Sis
just sent me a picture of a paint-by-numbers work she’s completed---it’s simply
lovely, with peaceful water and pale pastels of lawn chairs and flowers. And so I wrote her a little memory of our
Aunt Lu---Mammaw’s just-younger sister, whose entire life-as-I-knew-it was
lived within the walls of a small-town General Store.
Internet photos except for Sis' at top of page
Sis, your beautiful artwork of that peaceful stream and the welcoming pink chairs is your Aunt Lu side emerging---she took up the hobby in the
early Fifties. She had these beauties
hanging all over the house, and was generous and free with her handiwork. They
were not quite so elaborate or sophisticated in their gradations of color or
light as those today, and you can tell the old-time Fifties ones from the new,
by the gentle, kindergartenish flow of the pale primary shades. The shapes and colours remind me of gently-contoured
baby-toys vs. sharply-delineated lines of modern young taste. They’re the barns and horses a child would
colour, varying only the pressure of the same few crayons.
She
thoroughly enjoyed her art. I think sometimes of those long days she spent in
that old country store, reaching things down from shelves and cutting meat
right there on that immense slice-of-a-tree that was her butcher-block, with
all the same-old same-old of the days in that rattly, people-worn place---what
a wonderful outlet for her soul the painting must have been!
The paintings always came in twos, right there in a flat box on the shelves of Ben Franklin with the 500-piece puzzles and Monopoly. They were
mostly simple studies of big red barns or windmills or peaceful streams or
horses, with a small set of tiny plastic paint-pots strung together like
Pop-It-Beads. The primary colours and
the tiny brush provided many an hour of get-away for Aunt Lu, with the
absolutes of the grays and reds in their indicated patches of shading making a
few “professional” shadows on a patch of snow, a horse’s coat, a shady
lawn.
And
she loved the snow scenes---perhaps the heat and humidity of the South prompted her
inclination toward shadowy snowbanks and sleighs.
She
must have felt a wonderful sense of accomplishment in her work, however many
scarce hours she had to devote to it, for her work-days were long,
six-day-a-week times of dashing from counter to shelf to the Meat Market to cut
a steak, grind some hamburger, snip off six of the fat sausages from the ropes
hanging in the cooler. She cut and
measured and weighed, ripping the sheets of heavy store-paper across the cutter-teeth like flipping a sheet onto a bed.

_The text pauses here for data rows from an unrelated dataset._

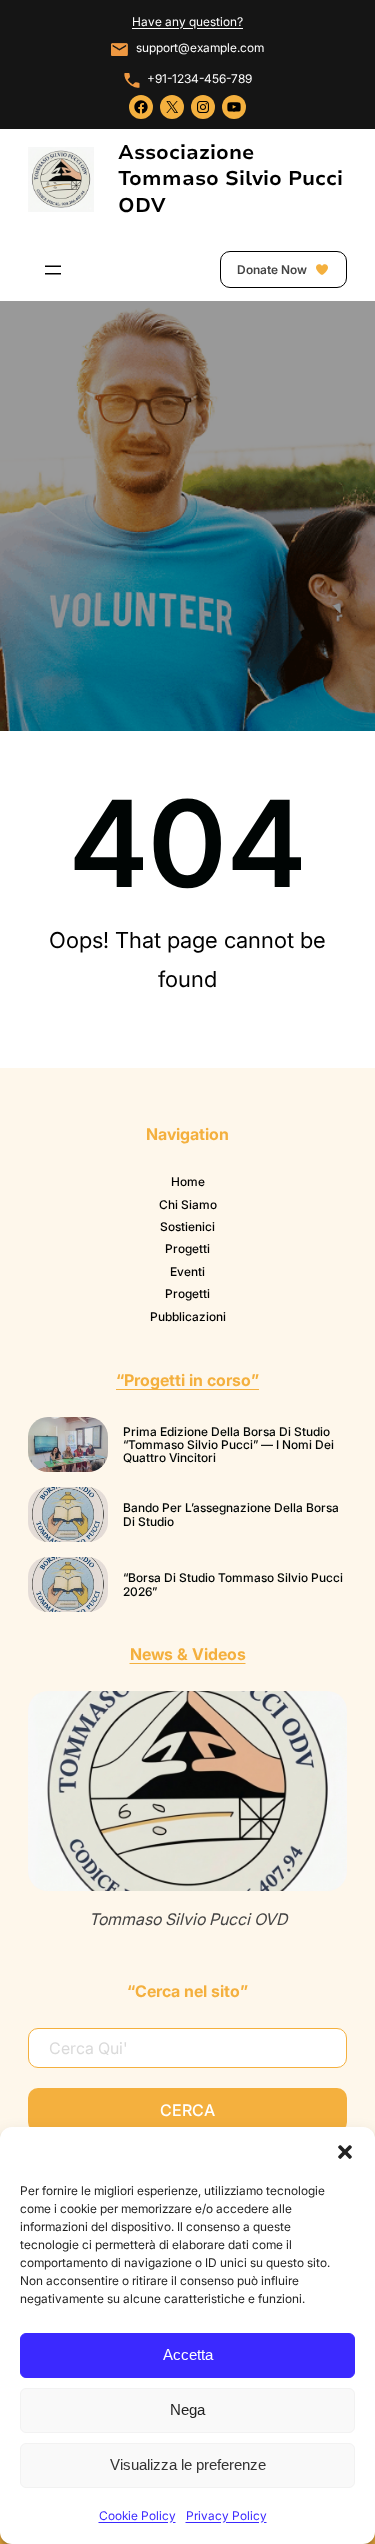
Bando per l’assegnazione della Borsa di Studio (231, 1514)
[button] (345, 2152)
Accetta (188, 2354)
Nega (187, 2409)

A nimble flirt of hands with the string from
the the ceiling loop, and the package slipped neatly into the basket, along with
a small brown papersack of just scooped beans, two bananas nipped with the little curved
knife from the hanging bunch, and maybe-two-of-those-chocolate-pennycreams-today
went into the sack. I like to think
that she could do all those motions by rote, still thinking of the scent of that
paint and the structured order of the strokes, keeping those shimmery dobs of paint inside the map of small blue lines.
I also thought she
must order the hangers in bulk from Sears Roebuck, for each and every one, gift
and kept alike, was framed in smooth wood, with a lovely purplish rosette on
the silk hanging-cord, no matter the colours or shades in the paintings. She liked things to be nice, and I think
those rows of graceful triangles securing the tops of her paintings, with their
dignified rosettes atop---those must have satisfied some of that longing for something
elegant amongst faded green counters
and the footworn floors of her days.
She
gave her treasures for birthdays, Christmas, wedding presents, almost always in
pairs as they came in the box.
And
once, she astonished the congregations of both churches in town by presenting
each with one of the pair of religious pictures she had painted. She had
beautifully framed the two: Sacred Heart of Jesus and one of the Virgin Mary,
and Methodist and Baptist each got one---there was a hubbub under hair dryers
and in church pews for quite some time, but I don't think our Dear Soul
ever heard about the should-we? should-we-not? quandary faced by each of the
Church Boards. I KNOW one of them hung theirs right out there in the
vestibule, from the maroon silk rope-with-tassel that she'd presented it with.
And that's YOUR heritage. Ain't it a fine one?